Parameter uncertainties are estimated by numerically integrating the posterior probability distributions.

### Options¶

• num_walkers: number of MCMC walkers
• initial_walker_spread: how much to spread out the inital walkers
• ml_guess: whether or not to start the sampler from the ML guess
• num_steps: number of steps each walker should take
• burn_in: fraction of initial samples to discard from the sampler
• num_threads: number of threads to use (not yet implemented)

## Bootstrap¶

Samples from experimental uncertainty in each heat and then peforms unweighted least-squares regression on each pseudoreplicate using scipy.optimize.least_squares. The residuals function is:

$\vec{r} = \vec{q}_{obs} - \vec{q}_{calc}(\vec{\theta})$

where $$\vec{q}_{obs}$$ is a vector of the observed heats and $$\vec{q}_{calc}(\vec{\theta})$$ is a vector of heats observed with fit paramters $$\vec{\theta}$$.

This uses the robust Trust Region Reflective method for the nonlinear regression.

### Parameter estimates¶

Parameter estimates are the means of bootstrap pseudoreplicate distributions.
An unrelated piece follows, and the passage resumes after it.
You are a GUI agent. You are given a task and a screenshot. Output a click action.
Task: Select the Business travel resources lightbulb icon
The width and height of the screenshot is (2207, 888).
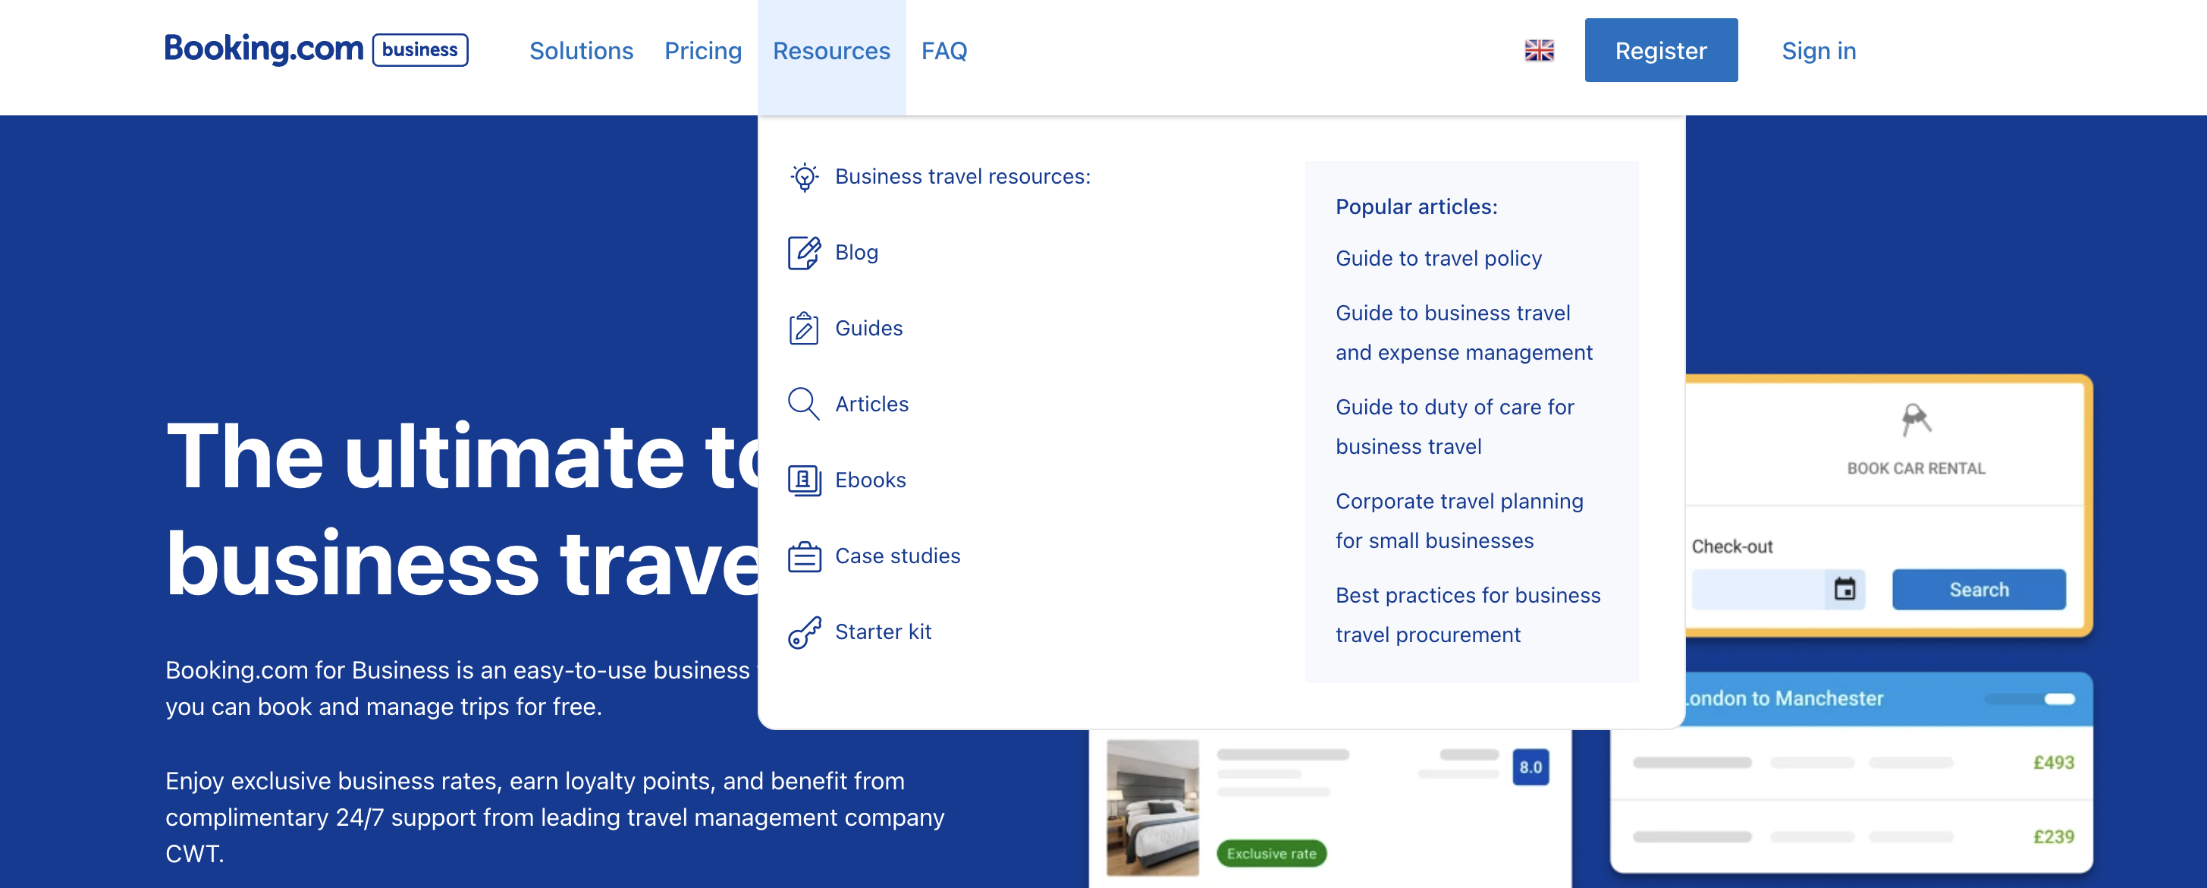click(x=804, y=177)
### Parameter uncertainty¶

Parameter uncertainties are estimated by numerically integrating the bootstrap pseudoreplicate distributions.

### Options¶

• num_bootstrap: number of bootstrap replicates
• perturb_size: how much to perturb each heat for random sampling
• exp_err: use experimental estimates of heat uncertainty. (overrides perturb_size.
• verbose: how verbose to be during the fit

## Least-squares regression¶

Weighted least-squares regression using scipy.optimize.least_squares. The residuals function is:

$\vec{r} = \frac{\vec{q}_{obs} - \vec{q}_{calc}(\vec{\theta})}{\vec{\sigma}_{obs}}$

where $$\vec{q}_{obs}$$ is a vector of the observed heats, $$\vec{q}_{calc}(\vec{\theta})$$ is a vector of heats observed with fit paramters $$\vec{\theta}$$, and $$\vec{\sigma}_{obs}$$ are the uncertainties on each fit.

This uses the robust Trust Region Reflective method for the nonlinear regression.

### Parameter estimates¶

The parameter estimates are the maximum-likelihood parameters returned by scipy.optimize.least_squares.

### Parameter uncertainty¶

We first approximate the covariance matrix $$\Sigma$$ from the Jacobian matrix $$J$$ estimated by scipy.optimize.least_squares:

$\Sigma \approx [2(J^{T} \cdot J)]^{-1}$

We can then determine the standard deviation on the parameter estimates $$\sigma$$ by taking the square-root of the diagonal of $$\Sigma$$:

$\sigma = \sqrt(diag(\Sigma))$

Ninety-five percent confidence intervals are estimated using the Z-score assuming a normal parameter distribution with the mean and standard deviations determined above.

Warning

Going from $$J$$ to $$\Sigma$$ is an approximation. This is susceptible to numerical problems and may not always be reliable. Use common sense on your fit errors or, better yet, do Bayesian integration!